Self has written a lot recently about modernism. In an article for the Guardian he argued that the English literary establishment has studiously ignored modernism’s lessons. The novels he grew up with ‘seemed as fusty as Victorian drawing-rooms cluttered with over-stuffed furniture, and glass domes beneath which once-fluttering thoughts had been imprisoned’. Writers like McEwan, Barnes, Amis and Hollinghurst produce novels which succumb to a form of prep-school realism, stealing modernism’s fart gags and toilet humour but ignoring almost everything else:

The dominant school of fiction, still more so in Britain than in the States, remains character-driven and narrative-ratcheted, and whatever the changing nature of its cast and content – the underclass of Irvine Welsh, the denizens of Rushdie’s fables and those of other postcolonial Booker shoo-ins – it remains unperturbed by the idea that modernity simply cannot be accommodated in such securely cosy forms.

When people say a contemporary novel is modernist they usually mean that it is set in the early 20th century – like Tom McCarthy’s C – and contains one or more of the following: a narrative distancing which makes us work hard to assign thoughts, feelings and perceptions to particular characters; an unwillingness to present things directly; a commitment to what Ian Watt called ‘delayed decoding’, describing objects in unfamiliar terms so as to ambush the reader with the shock of recognition.
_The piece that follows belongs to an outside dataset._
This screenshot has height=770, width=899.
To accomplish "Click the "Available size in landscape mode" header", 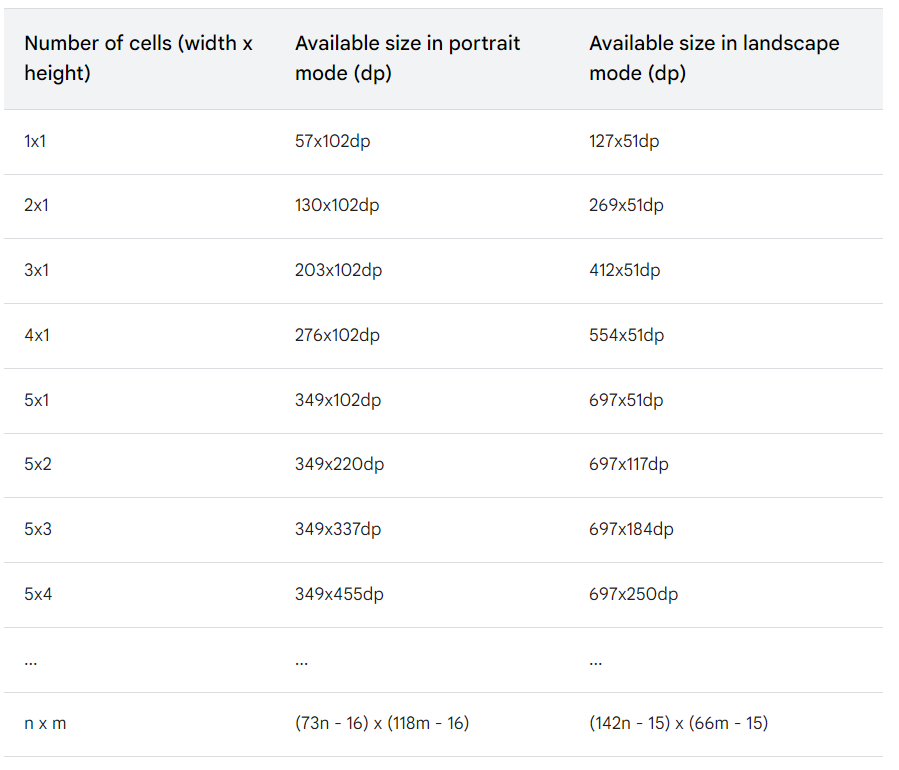I will click(713, 58).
Such works are essentially nostalgic: the techniques once hailed as assaults on literature’s tired codes of representation have themselves been codified.
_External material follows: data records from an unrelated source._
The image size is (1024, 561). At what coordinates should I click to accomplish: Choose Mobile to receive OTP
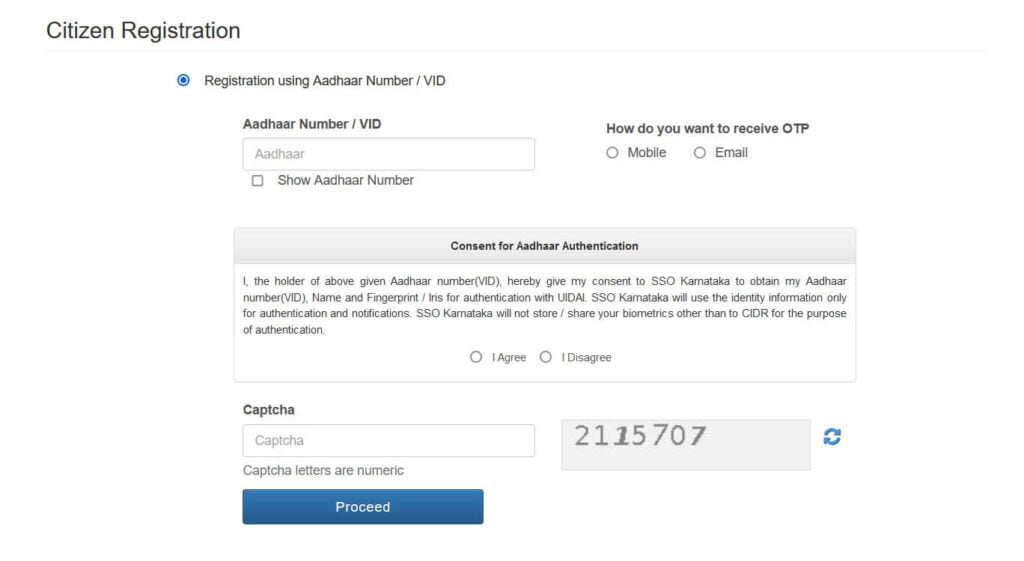coord(612,153)
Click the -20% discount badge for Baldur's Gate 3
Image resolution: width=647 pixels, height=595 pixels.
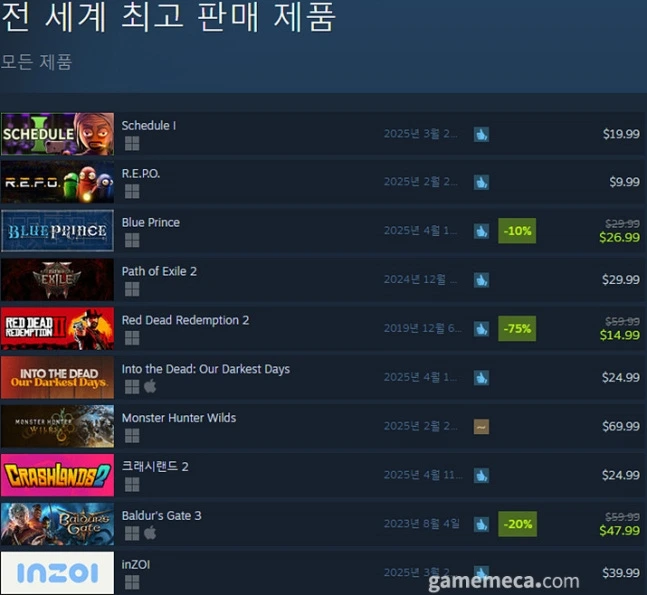coord(517,524)

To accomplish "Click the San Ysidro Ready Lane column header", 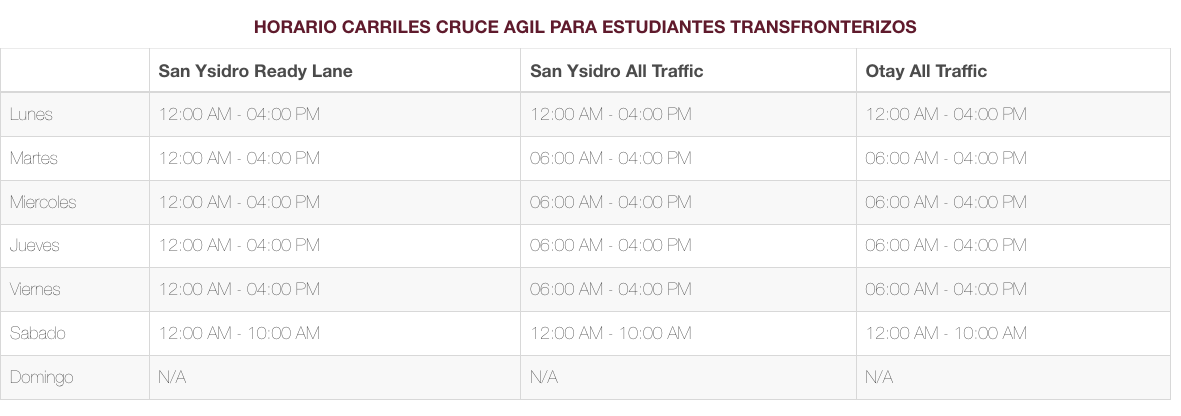I will click(x=255, y=71).
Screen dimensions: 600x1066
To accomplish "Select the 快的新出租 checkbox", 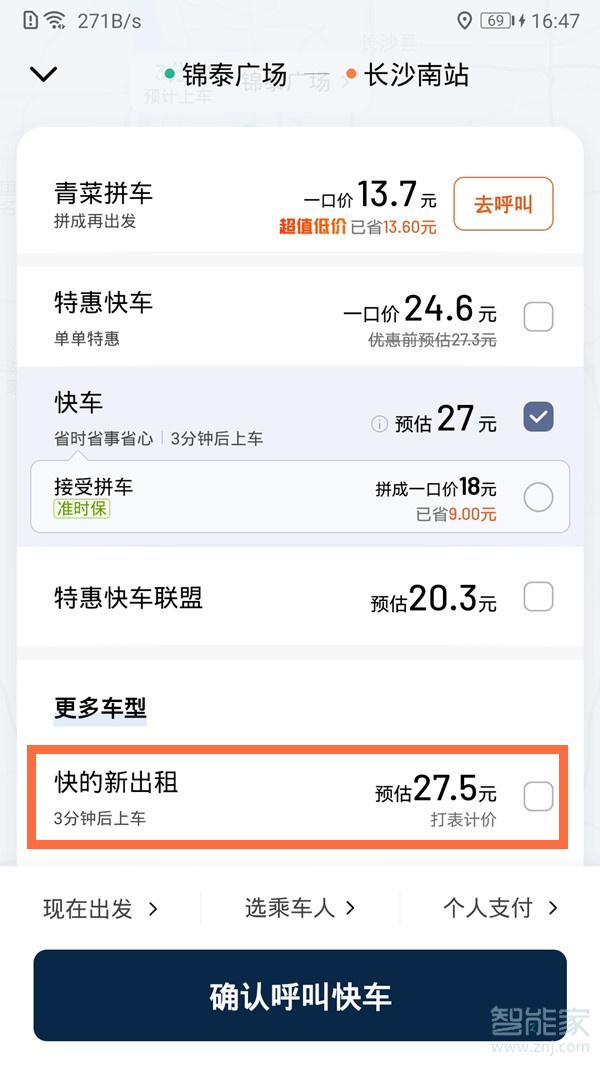I will [538, 796].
Self’s argument that modernity can’t be ‘accommodated’ by the cosy forms of naturalism is equally backward-looking. The modernists themselves weren’t particularly interested in what their methods were taken to be representing. Joyce didn’t much care whether Ulysses was any better at getting closer to what Self calls ‘the texture of lived life’ than what had gone before. ‘From my point of view,’ he told Stuart Gilbert, ‘it hardly matters whether the technique is “veracious” or not; it has served me as a bridge over which to march my 18 episodes, and, once I have got my troops across, the opposing forces can, for all I care, blow the bridge sky-high.’ Rather than finding new ways to describe the old world, Joyce was creating a new style for its own sake. All his efforts to keep the professors guessing were meant to draw attention to the work itself, rather than to the world it described. ‘His writing is not about something’, Beckett said of Finnegans Wake, ‘it is that something itself.’

It is Umbrella’s historical consciousness that makes it such a curiously unmodernist book. Suffragettes in petticoats ride safety-cycles and people break off to discuss ‘the martyrdom of Davison’ and the ‘bombshell’ dropped by Emily Pankhurst. Self’s characters are aware they are living through a transitional epoch: ‘After all, this is a new century now, ain’t it,’ Stanley observes, ‘no need to wait any more is there? Time, distance … our wizard mechanical contrivances have them altogether ee-lim-ee-nated.’ At one point Audrey sees oil-swirls on a river ‘within which stretch and curl the weird designs of those Futurists whose own oils she had seen with Gilbert Cook at the Manor House Gallery before the war’.

In her polemical 1923 essay ‘Mr Bennett and Mrs Brown’, Woolf criticised her Edwardian forebears – Bennett, Galsworthy and Wells – for putting too much matter into their novels, documenting social and economic conditions but ignoring the inner life of Mrs Brown. Joyce’s research for Ulysses was conducted in the present tense: he asked his aunt Josephine whether it was ‘possible for an ordinary person to climb over the area railings of No 7 Eccles Street’. His method was, Eliot argued, to use a mythical scaffold as a way of ‘giving a shape and a significance to the immense panorama of futility and anarchy which is contemporary history’, but that history happened elsewhere. In Umbrella Self isn’t so much interested in making it new as in exploring our collective cultural memory of that thing called modernism.